The association with Amyand’s hernia is even rarer. It is of historical interest that in 1735 Claudius Amyand removed the appendix of an 11-year-old boy through a groin incision for a scrotal hernia, arguably the first appendicectomy to be performed although without the intention of curing appendicitis [5]. In Amyand’s hernia the appendix may be normal, inflamed, or perforated [6]. A scrotal presentation can be mistaken for an acute hydrocoele, testicular torsion, or epididymoorchitis [5, 6]. Preoperative diagnosis is uncommon because imaging is not a routine in inguinal hernias. The surgical management is based on the Losanoff and Basson classification [7]. A type 1 Amyand hernia has a normal appendix. A hernia reduction and mesh repair without appendicectomy is done. For type 2 with acute appendicitis but no abdominal sepsis, an appendicectomy is performed through the hernia and also a primary repair with no mesh. Type 3 with acute appendicitis and abdominal wall or peritoneal sepsis requires a laparotomy, appendicectomy, and primary repair of hernia. For type 4, where acute appendicitis is associated with a related or unrelated pathology, the management is as for types 2 and 3 hernias but the second pathology should be investigated and treated appropriately. Left-sided Amyand’s hernia is very rare and may be associated with situs inversus, malrotation, a mobile caecum, and an excessively long appendix [8]. Appendicectomies for left-sided hernias should be a routine irrespective of being inflamed or not. This would avoid future doubt if appendicitis occurred [9]. The use of prosthetic mesh in the repair is normally contraindicated in inflammation and infection [6, 8]. In this case, where there was no strangulation nor resection anastomosis of the gut, a mesh hernioplasty would have been most appropriate.

4. Conclusions

Maydl’s hernia although rare should be suspected in patients with large incarcerated hernia, with evidence of strangulation or peritonitis, or with viable loops of intestine in the hernia sac. Examination of the bowel loops proximal to the obstructing hernia ring is vital to avoid return of nonviable bowel to the abdomen during repair. In Amyand’s hernia the decision to perform an appendicectomy and type of repair depends on the clinical presentation and is guided by Losanoff and Basson’s criteria.

Ethics

The case report did not require ethical clearance from the University of Buea Ethical Committee in accordance with the Declaration of Helsinki as it was not a research involving human subjects.

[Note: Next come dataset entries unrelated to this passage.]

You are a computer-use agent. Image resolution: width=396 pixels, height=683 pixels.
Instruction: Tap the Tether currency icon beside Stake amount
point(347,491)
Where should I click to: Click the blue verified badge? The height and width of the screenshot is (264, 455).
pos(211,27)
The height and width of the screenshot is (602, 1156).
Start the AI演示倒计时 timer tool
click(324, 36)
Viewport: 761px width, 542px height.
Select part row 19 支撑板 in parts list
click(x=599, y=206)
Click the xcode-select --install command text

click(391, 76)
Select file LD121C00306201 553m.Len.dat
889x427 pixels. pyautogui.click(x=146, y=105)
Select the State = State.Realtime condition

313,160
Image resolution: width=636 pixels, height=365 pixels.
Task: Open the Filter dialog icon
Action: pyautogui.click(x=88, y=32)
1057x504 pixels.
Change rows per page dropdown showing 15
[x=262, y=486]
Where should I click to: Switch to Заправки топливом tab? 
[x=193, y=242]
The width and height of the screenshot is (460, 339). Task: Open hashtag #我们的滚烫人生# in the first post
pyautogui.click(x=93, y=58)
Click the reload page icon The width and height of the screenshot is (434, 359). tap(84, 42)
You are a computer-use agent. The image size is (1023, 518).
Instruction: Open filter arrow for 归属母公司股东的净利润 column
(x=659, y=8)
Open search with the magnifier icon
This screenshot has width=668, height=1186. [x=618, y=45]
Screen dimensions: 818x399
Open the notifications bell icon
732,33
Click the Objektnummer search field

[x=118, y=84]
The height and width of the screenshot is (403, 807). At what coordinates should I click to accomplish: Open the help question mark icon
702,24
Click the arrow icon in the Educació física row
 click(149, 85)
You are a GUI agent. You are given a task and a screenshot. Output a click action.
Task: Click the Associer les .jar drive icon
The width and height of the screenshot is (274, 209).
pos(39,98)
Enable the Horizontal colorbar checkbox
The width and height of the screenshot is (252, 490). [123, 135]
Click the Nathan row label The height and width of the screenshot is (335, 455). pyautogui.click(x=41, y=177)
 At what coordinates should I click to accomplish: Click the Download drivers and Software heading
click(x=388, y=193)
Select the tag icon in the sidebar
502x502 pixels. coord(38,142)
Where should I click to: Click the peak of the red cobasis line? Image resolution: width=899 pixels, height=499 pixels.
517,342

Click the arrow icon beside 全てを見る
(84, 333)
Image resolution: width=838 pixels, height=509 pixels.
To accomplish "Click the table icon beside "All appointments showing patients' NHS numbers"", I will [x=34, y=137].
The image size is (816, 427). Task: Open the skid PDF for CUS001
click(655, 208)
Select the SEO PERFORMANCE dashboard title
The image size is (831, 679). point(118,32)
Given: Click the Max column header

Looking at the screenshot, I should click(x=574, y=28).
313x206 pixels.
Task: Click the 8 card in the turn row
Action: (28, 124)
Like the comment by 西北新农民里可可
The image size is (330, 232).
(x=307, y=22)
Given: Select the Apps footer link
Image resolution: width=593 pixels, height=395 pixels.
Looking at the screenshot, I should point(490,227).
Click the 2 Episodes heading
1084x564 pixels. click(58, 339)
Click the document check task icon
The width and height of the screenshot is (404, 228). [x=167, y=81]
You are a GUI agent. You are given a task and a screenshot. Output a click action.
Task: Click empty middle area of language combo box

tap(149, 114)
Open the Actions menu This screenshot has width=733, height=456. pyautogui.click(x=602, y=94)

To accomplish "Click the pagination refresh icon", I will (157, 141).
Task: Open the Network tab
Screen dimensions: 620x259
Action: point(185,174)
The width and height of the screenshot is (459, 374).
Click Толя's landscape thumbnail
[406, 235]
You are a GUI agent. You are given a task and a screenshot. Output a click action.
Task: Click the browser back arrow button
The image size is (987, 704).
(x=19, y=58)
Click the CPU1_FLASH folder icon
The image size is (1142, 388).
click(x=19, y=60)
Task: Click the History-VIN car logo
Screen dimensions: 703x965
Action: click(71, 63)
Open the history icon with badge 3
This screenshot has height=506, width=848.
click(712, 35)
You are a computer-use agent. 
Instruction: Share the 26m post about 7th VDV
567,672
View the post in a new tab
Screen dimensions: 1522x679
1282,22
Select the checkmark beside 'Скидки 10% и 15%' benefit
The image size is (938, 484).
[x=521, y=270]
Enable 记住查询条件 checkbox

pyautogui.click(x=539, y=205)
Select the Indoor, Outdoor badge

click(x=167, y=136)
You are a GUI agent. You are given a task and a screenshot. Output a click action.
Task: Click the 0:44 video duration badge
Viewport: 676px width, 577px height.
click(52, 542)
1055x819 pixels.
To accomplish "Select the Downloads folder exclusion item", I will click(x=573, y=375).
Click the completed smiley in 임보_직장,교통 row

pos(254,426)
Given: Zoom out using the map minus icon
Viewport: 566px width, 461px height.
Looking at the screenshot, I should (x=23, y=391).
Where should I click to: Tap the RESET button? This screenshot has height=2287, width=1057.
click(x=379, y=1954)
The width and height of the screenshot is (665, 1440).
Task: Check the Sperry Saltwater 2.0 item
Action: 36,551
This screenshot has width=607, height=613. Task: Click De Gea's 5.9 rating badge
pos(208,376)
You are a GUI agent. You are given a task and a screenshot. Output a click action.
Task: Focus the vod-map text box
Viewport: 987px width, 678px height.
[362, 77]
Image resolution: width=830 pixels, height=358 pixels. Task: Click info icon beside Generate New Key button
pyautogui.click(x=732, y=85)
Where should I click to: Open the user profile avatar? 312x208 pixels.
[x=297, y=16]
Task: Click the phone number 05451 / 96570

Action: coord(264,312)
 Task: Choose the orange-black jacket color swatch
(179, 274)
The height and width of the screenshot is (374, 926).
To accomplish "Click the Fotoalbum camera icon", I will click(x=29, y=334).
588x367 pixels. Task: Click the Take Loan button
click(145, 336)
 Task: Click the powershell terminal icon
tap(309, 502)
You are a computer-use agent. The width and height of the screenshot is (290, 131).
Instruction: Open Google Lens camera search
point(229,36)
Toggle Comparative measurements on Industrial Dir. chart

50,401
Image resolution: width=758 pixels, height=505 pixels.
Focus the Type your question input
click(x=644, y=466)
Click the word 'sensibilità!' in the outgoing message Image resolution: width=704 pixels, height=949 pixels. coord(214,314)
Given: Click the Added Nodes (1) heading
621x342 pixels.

The patient granted consent for the case to be reported.

Conflict of Interests

The authors declare that there is no conflict of interests regarding the publication of this paper.

Authors’ Contribution

Elroy Patrick Weledji has been involved in drafting the paper or revising it critically for important intellectual content. Martin Mokake has made substantial contributions to conception and design. Marcelin Ngowe Ngowe has given final approval of the version to be published.

Acknowledgment

The authors acknowledge the final year medical students, Isabel Mulango and Derrick Awa, who contributed in the patient management perioperatively.